§ Source document:
Chester Creek Ravine
By Bart Sutter
The variety of approaches to haiku in English can be confusing. Newcomers, in particular, can find it difficult to negotiate the different approaches and the various arguments, and dogmatics, used to support conflicting claims of how haiku should be written in English. One way of looking at this, an approach I have found useful, is that there seem to be two main approaches. One approach to haiku is to deconstruct the English language along theoretical lines so that the language conforms to some view. The belief, for example, that haiku ‘captures a moment’ is applied as a rule to English grammar. And the result is a kind of attack on standard English usage such that certain verb forms are considered bad form. The minimalist ideology that is foundational for a number of haiku organizations is another example: when it is applied to the English language redundancies are questioned, modifiers reduced or eliminated, etc.
The second approach takes the English language as a given and then seeks to shape the language in accordance with certain standards: like the 5-7-5 syllabic shape. In this approach English poetry is seen as a resource upon which the haiku poet can draw so that traditional poetic devices such as metaphor, simile, alliteration, assonance, etc. are integrated into the haiku form. One of the most significant poetic devices in English language poetry is rhyme. In the second approach I find that rhyme often makes an appearance; whereas in the first approach it seems to be actively discouraged. (Now and then I have found rhyme used in the first approach. It is rare, but it does make an appearance. Sometimes it is used humorously, and sometimes affectively. On balance though, its presence is unusual.)

§ Requests:
1/ Translate this sentence from the haiku essay into Spanish: "One of the most significant poetic devices in English language poetry is rhyme."
2/ Carry on the essay about haiku in English from its last sentence, in the same voice.

§ Data excerpt:
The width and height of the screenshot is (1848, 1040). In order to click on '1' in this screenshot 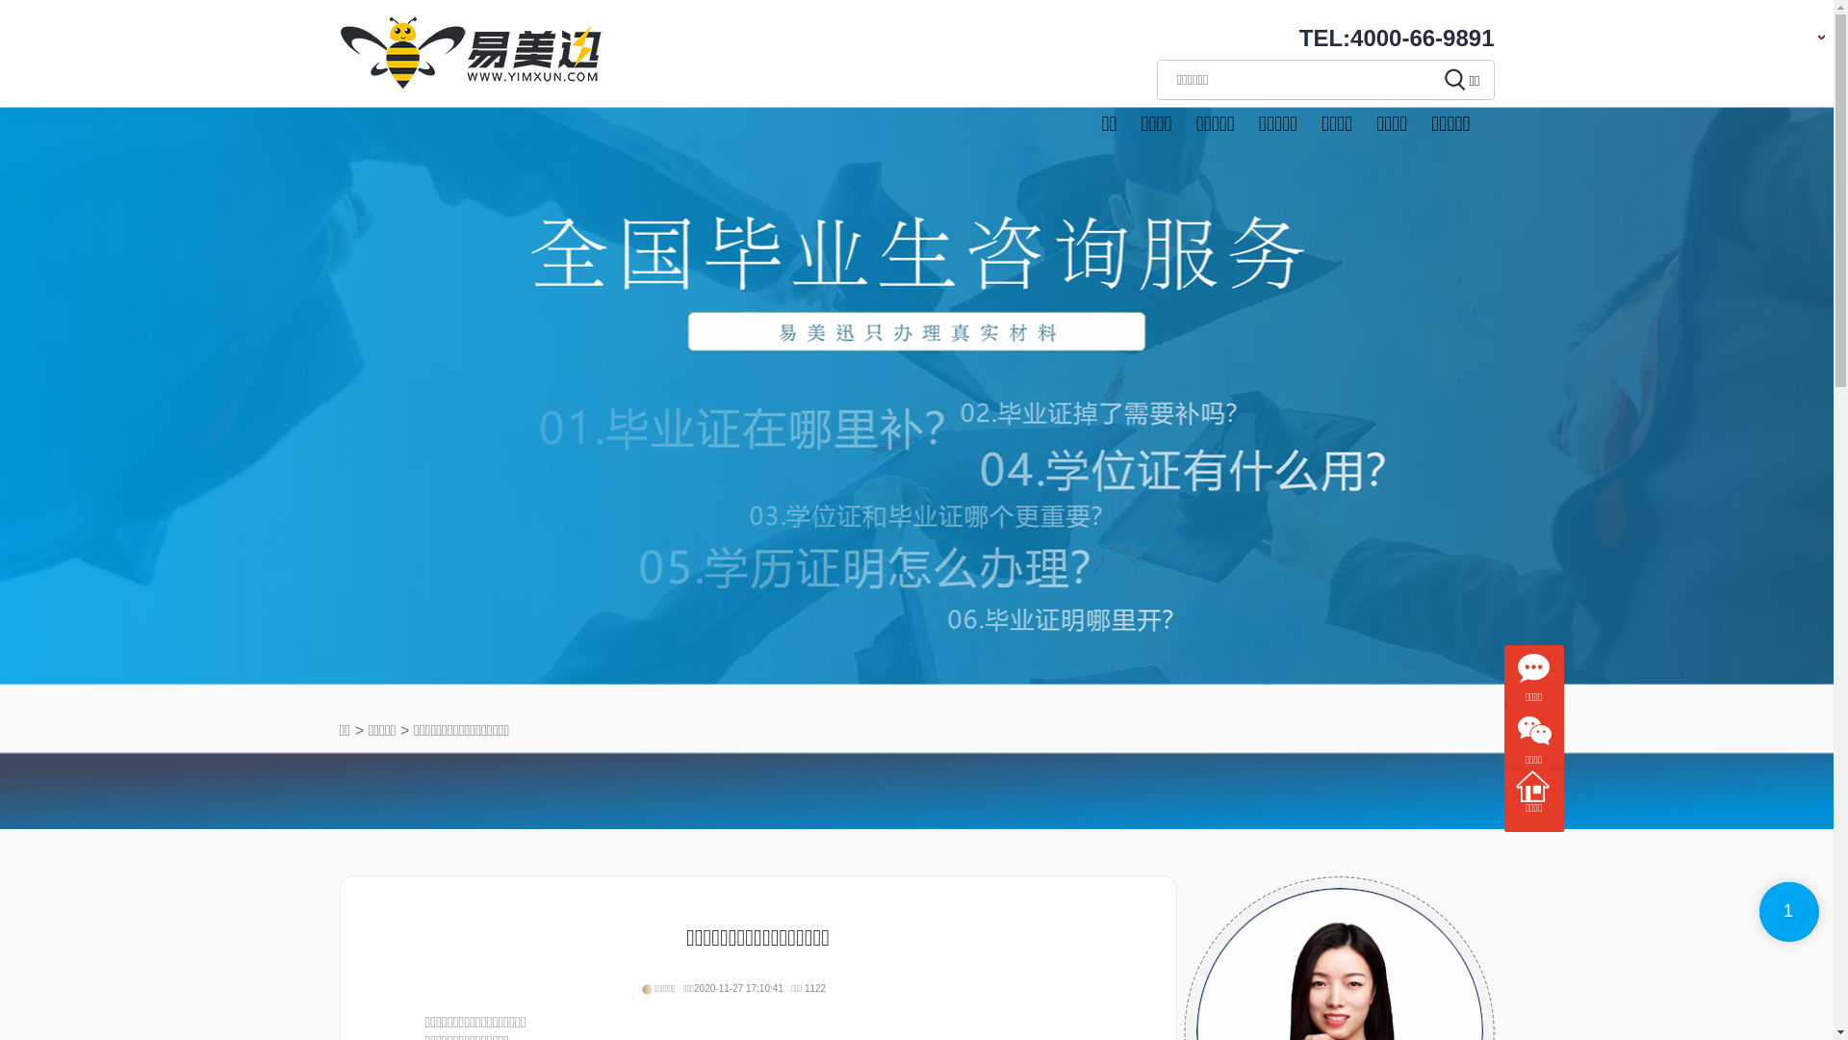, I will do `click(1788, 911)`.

§ Responses in order:
1/ Uno de los recursos poéticos más significativos de la poesía en lengua inglesa es la rima.

2/
Rhyme moves into the foreground in the haiku stanza poems of Richard Wilbur, who rhymes the first and third lines of each verse. Wilbur’s haiku stanza poems are among the finest haiku written in English.
A recent example of a poet who takes advantage of rhyme for the haiku form is Bart Sutter, the author of the newly published Chester Creek Ravine. In this collection almost every haiku rhymes.
Wood smoke on the breeze
The heavy-headed grasses
Bow as summer passes.
In the haiku quoted above Sutter rhymes lines 2 and 3. Often Sutter will rhyme 1 and 3:
The crow above the creek
Keeps cursing flowing water
In a fit of pique.
That snowfall was a beaut.
No sound now but chickadees,
The creaking of my boots.
The effect that the use of rhyme has is to make the haiku more memorable and to give them a sense of rhythm. The use of rhyme also clarifies lineation. In addition, the use of rhyme links Sutter’s haiku to the great tradition of rhyming English verse. Also traditional is Sutter beginning each line with a capital letter: this is standard for the vast majority of English poetry and a lot of English language haijin that take a syllabic approach use it as well. There is something inherently attractive about these little, rhyming, vignettes; there is an elegance about them that draws the reader in.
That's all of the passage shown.